Sunday, June 14, 2026

Markov Chains, Hidden States, and Hidden Markov Models (HMMs)

A Markov Chain is a mathematical system that models how things move from one state to another, based on the rule that the next state depends only on the current state. A Hidden State refers to an underlying, unobservable true state of a system that can only be guessed by looking at visible outputs.

These concepts are foundational to probability, statistics, and machine learning, and they often work together in what is known as a Hidden Markov Model (HMM).

Key Idea: A Markov Chain models transitions between states, while a Hidden Markov Model extends this concept by introducing hidden states that cannot be observed directly.

1. Markov Chain: The Basics

A Markov Chain describes a series of events where the probability of the next event happening depends entirely on the present event, completely ignoring the past. This is known as the Markov Property or "memorylessness".

Example: Weather Forecasting

Imagine the weather. If today is Sunny, tomorrow might have:

  • 70% chance of being Sunny
  • 20% chance of being Cloudy
  • 10% chance of being Rainy

Because you can directly see and measure the weather, this can be modeled as an observable Markov Chain.

2. Hidden State: The Invisible Driver

In many real-world scenarios, you cannot directly observe the state of a system. Instead, you have:

  • Hidden States → The actual, unobservable conditions.
  • Observations → The visible results influenced by those hidden states.

Example: Inferring a Person's Mood

Imagine you want to track a person's mood (Happy or Sad), but they are locked in a room.

  • Mood → Hidden State
  • Shirt Color (Red, Green, Blue) → Observation

Although you cannot directly observe the person's mood, you can observe the shirt color they wear each day. Using a Hidden Markov Model, you can infer the most likely mood sequence based on the observed shirt colors.

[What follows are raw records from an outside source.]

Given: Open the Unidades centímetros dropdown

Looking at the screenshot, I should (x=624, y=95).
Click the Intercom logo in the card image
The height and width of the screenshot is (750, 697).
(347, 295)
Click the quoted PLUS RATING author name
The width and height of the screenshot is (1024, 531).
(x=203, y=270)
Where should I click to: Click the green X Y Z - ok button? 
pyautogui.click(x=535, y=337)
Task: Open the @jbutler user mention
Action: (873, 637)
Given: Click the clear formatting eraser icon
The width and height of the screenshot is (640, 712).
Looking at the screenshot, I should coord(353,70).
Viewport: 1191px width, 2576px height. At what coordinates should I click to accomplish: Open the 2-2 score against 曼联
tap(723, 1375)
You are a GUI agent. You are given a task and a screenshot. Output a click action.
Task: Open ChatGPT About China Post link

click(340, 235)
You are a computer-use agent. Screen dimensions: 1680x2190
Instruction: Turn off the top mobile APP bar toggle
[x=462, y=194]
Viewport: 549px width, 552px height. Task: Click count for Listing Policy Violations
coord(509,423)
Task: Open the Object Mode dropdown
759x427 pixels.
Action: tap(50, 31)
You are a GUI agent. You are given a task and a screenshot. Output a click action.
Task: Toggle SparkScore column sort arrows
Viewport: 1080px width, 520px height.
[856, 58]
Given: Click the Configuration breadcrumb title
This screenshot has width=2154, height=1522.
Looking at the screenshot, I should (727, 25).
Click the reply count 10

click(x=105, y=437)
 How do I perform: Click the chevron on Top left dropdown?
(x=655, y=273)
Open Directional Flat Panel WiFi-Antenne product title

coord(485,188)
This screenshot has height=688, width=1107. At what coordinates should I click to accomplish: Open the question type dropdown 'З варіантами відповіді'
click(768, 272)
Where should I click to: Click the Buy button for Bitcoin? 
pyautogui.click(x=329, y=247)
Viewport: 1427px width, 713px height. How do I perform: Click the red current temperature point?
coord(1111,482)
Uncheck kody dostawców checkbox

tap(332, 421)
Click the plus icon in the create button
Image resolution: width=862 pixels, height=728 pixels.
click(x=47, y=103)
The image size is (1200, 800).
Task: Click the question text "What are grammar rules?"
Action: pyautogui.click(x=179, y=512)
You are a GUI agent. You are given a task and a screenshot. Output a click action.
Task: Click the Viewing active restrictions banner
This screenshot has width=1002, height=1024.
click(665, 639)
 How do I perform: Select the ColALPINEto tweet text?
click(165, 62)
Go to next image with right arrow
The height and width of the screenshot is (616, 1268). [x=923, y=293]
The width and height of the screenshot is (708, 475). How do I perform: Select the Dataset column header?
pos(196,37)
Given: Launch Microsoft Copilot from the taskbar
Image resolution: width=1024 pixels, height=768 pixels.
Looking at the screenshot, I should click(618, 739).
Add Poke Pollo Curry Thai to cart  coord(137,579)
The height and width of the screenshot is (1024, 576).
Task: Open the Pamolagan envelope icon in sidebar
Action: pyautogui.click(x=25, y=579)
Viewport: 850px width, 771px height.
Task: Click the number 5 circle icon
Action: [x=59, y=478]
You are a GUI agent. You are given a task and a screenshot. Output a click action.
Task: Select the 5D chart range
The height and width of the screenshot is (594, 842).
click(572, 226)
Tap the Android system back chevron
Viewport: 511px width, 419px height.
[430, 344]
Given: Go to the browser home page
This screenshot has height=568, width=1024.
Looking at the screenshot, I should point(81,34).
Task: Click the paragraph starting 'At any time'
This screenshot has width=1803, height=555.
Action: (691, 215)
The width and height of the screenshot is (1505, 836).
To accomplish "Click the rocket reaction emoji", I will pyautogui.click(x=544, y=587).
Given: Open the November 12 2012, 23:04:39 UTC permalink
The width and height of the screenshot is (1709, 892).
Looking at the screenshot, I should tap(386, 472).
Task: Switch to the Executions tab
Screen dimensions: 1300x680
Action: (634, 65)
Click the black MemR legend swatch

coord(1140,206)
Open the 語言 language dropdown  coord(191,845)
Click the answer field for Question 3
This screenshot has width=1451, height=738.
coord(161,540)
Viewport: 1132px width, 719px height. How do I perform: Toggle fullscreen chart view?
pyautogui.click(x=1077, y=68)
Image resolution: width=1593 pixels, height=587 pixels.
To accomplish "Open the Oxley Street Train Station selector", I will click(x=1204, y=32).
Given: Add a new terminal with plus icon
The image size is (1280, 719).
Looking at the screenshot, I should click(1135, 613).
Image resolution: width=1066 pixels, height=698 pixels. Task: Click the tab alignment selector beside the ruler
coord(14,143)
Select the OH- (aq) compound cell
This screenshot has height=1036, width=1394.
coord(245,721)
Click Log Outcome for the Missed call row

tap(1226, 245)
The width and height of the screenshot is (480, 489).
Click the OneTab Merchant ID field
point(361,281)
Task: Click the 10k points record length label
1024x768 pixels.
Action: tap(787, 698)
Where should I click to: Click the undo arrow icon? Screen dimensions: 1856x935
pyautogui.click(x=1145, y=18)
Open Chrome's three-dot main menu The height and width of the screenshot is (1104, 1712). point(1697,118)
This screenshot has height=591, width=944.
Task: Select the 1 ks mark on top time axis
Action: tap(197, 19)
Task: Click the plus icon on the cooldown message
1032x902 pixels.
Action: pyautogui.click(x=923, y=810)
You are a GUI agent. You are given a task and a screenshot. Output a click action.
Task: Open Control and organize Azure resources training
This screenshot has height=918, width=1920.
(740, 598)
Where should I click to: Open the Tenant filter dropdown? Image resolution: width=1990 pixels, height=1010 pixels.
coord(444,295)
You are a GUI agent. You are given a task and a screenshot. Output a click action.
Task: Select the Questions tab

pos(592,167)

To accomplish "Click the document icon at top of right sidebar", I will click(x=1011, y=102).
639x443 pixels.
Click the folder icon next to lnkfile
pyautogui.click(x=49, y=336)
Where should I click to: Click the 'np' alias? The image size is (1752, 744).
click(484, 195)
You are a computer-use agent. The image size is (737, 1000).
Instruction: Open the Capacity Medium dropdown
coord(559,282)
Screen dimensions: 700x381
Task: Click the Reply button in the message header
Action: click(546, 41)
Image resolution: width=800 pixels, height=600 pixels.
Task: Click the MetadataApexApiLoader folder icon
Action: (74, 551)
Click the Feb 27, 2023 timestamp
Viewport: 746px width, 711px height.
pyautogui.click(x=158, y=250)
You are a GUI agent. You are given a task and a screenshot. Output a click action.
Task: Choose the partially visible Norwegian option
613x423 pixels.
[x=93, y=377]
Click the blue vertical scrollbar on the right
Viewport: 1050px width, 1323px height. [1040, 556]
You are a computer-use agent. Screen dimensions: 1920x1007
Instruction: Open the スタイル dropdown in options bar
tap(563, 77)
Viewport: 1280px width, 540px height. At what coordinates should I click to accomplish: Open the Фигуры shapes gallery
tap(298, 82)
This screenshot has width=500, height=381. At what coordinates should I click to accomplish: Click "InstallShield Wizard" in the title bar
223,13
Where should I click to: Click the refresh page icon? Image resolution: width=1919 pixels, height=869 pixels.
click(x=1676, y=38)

3. How They Work Together: Hidden Markov Models (HMMs)

In a Hidden Markov Model, the hidden states themselves form a Markov Chain. For example, a person's mood today influences their mood tomorrow.

To make this work, the model relies on three core probability components:

Component Purpose Example
Transition Probabilities Probability of moving from one hidden state to another. Chance a Sad mood follows a Happy mood.
Emission Probabilities Probability of seeing an observation given a hidden state. Chance of wearing a Red shirt while Happy.
Initial State Probabilities Probability of starting in a specific hidden state. Probability that Day 1 starts Happy.

4. Real-World Applications

Experts generally agree that while basic Markov Chains are useful for simple predictions, Hidden Markov Models excel at interpreting noisy and partially observable data.

  • Speech Recognition
    Translating audio waveforms (observations) into spoken words or phonemes (hidden states).
  • Natural Language Processing (NLP)
    Assigning parts of speech such as nouns, verbs, or adjectives (hidden states) to observed words in a sentence.
  • Finance
    Predicting hidden market regimes such as Bull Markets or Bear Markets from observed trading patterns and volatility.

The Three Classic HMM Machine Learning Tasks

Hidden Markov Models are traditionally used to solve three major classes of machine learning problems.

1. The Evaluation Task (Likelihood)

Objective: Compute the total probability of observing a specific sequence.

Problem: Given a trained model and a sequence of visible events, determine how likely it is that the sequence was generated by the model.

Algorithm: Forward-Backward Algorithm.

Example: Determining whether a sequence of network traffic logs resembles normal behavior or a cyber attack.

2. The Decoding Task (Inference)

Objective: Find the most likely sequence of hidden states.

Problem: You can see the outputs, but want to uncover the hidden state sequence that generated them.

Algorithm: Viterbi Algorithm.

Example: Part-of-Speech Tagging in NLP, where words are visible observations and grammatical categories are hidden states.

3. The Learning Task (Training)

Objective: Learn the model parameters from observed data.

Problem: Given only observation sequences, estimate the transition and emission probabilities.

Algorithm: Baum-Welch Algorithm (a special form of Expectation-Maximization).

Example: Training a speech recognition system using large collections of audio recordings.

Summary of Core HMM Tasks

Task Question Being Answered Algorithm Output
Evaluation How likely is this observation sequence? Forward-Backward Probability Score
Decoding What hidden states generated the observations? Viterbi Most Likely State Sequence
Learning What should the model parameters be? Baum-Welch Trained Model Parameters

Common Machine Learning Applications

  • Speech Recognition
    Matching spoken audio signals (observations) to phonemes or words (hidden states).
  • Bioinformatics
    Finding genes within DNA sequences by modeling patterns of nucleotides.
  • Stock Market Analysis
    Predicting hidden market conditions such as Bull Markets and Bear Markets from observable market behavior.
Conclusion: 

Observable Markov Chain:
State → State → State

Hidden Markov Model:
Hidden State → Hidden State → Hidden State
    ↓                ↓                ↓
Observation → Observation → Observation

The observations are visible, but the hidden states must be inferred.